Data provided:
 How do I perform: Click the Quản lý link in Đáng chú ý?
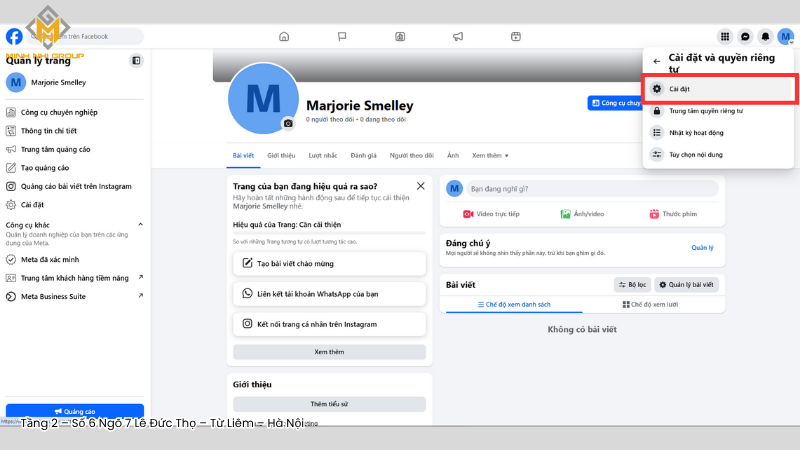702,247

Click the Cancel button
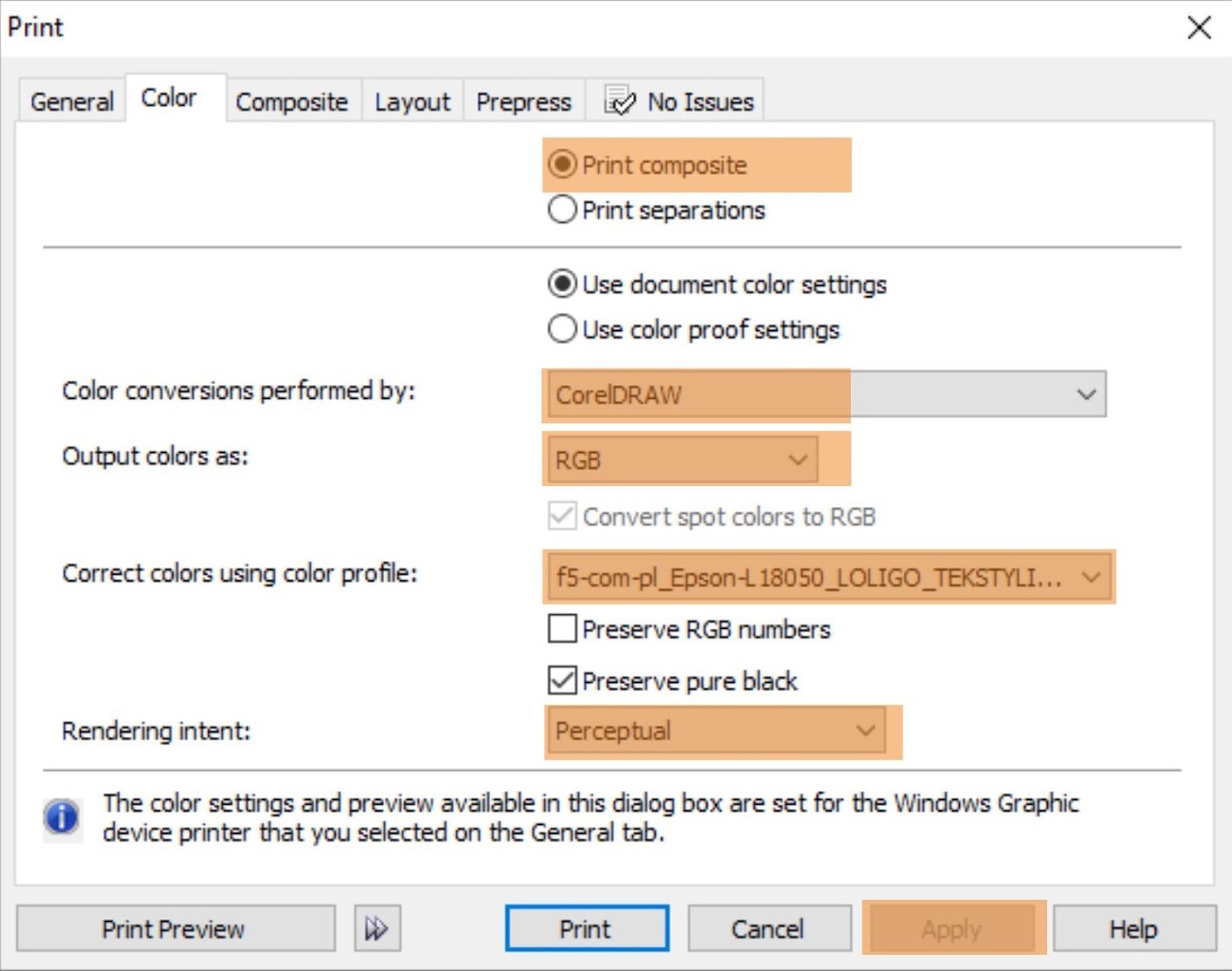(x=767, y=929)
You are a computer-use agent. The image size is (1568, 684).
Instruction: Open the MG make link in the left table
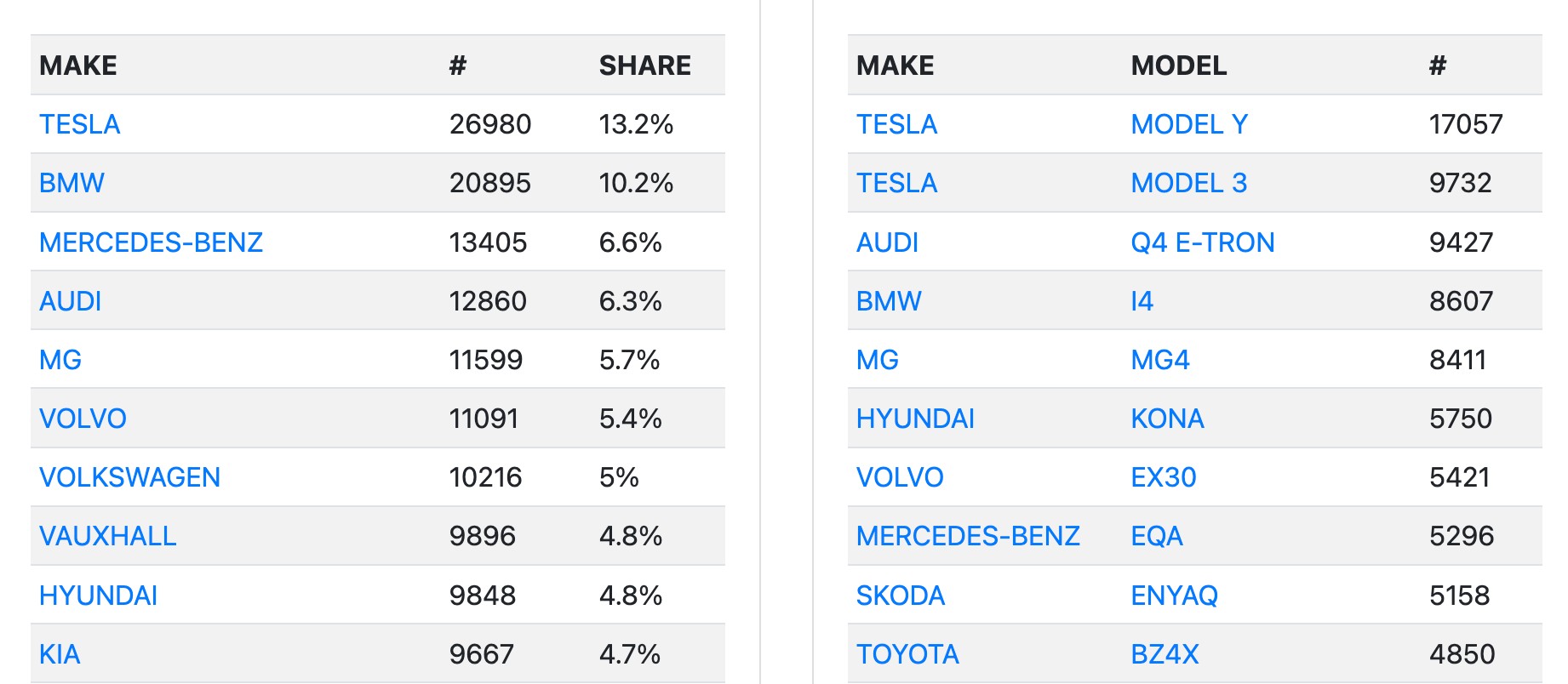point(60,360)
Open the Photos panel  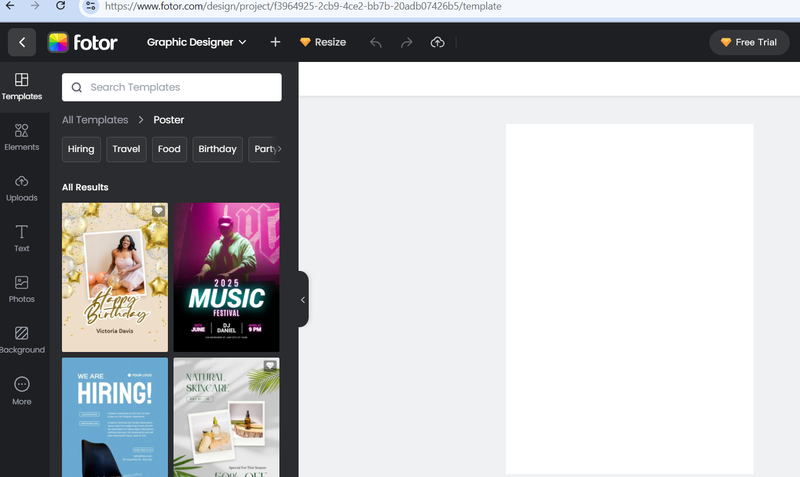tap(22, 289)
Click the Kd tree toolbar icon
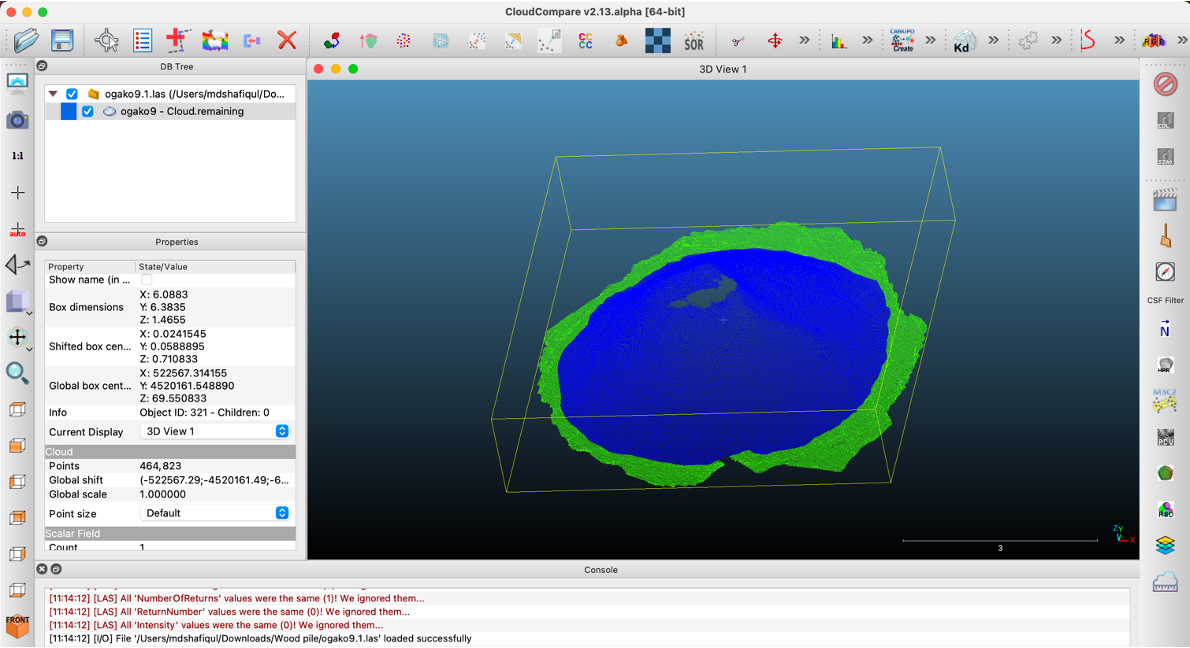Image resolution: width=1190 pixels, height=648 pixels. pyautogui.click(x=963, y=41)
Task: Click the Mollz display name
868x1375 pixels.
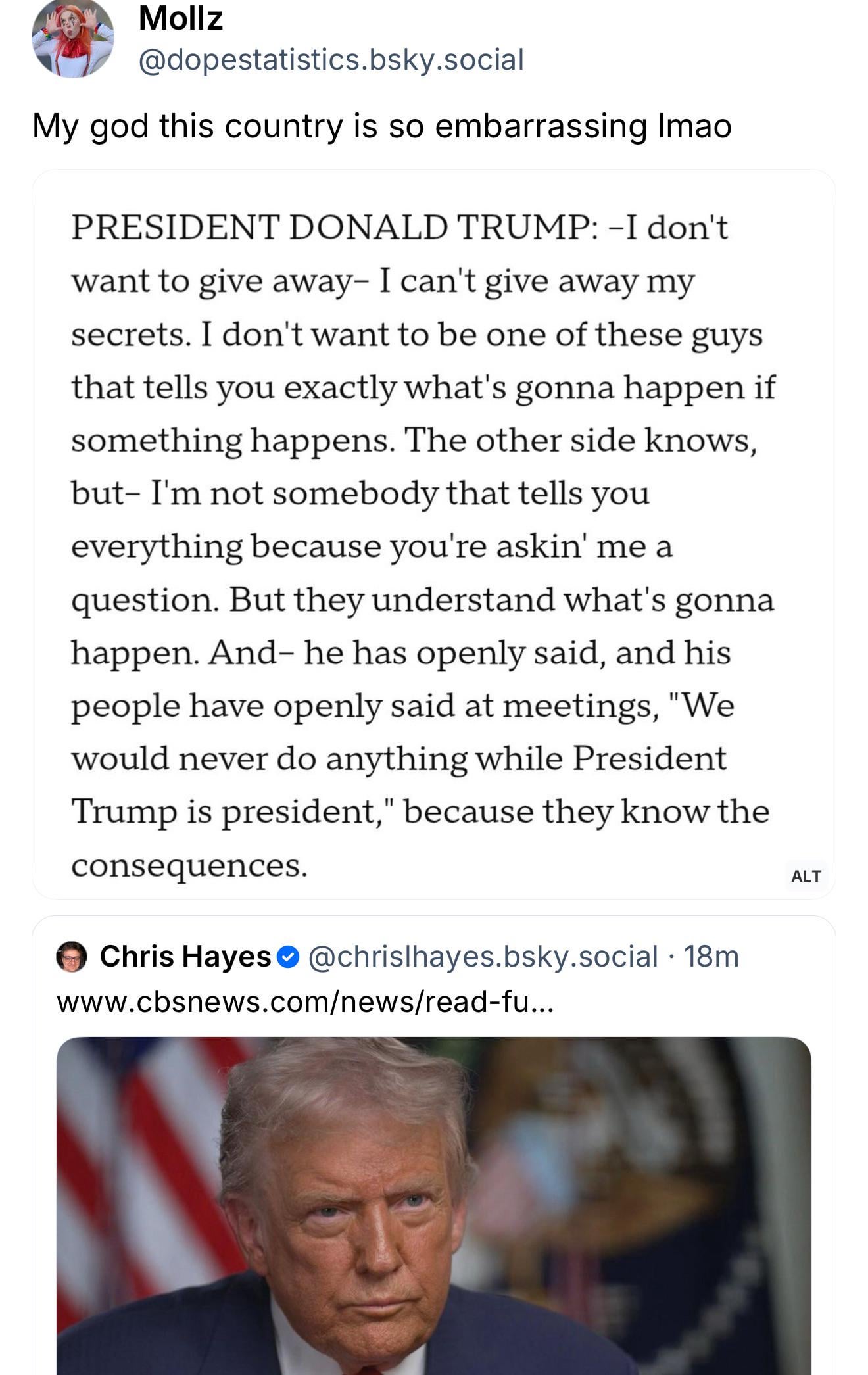Action: click(x=181, y=18)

About this exercise:
Every line from the one that holds "Click the Kd tree toolbar icon" to the end of the listing should be output exactly, with pictures left out, please.

Exercise solution:
Click the Kd tree toolbar icon
Image resolution: width=1190 pixels, height=648 pixels. pyautogui.click(x=963, y=41)
Task: Click the Mollz display name
868x1375 pixels.
Action: click(x=181, y=18)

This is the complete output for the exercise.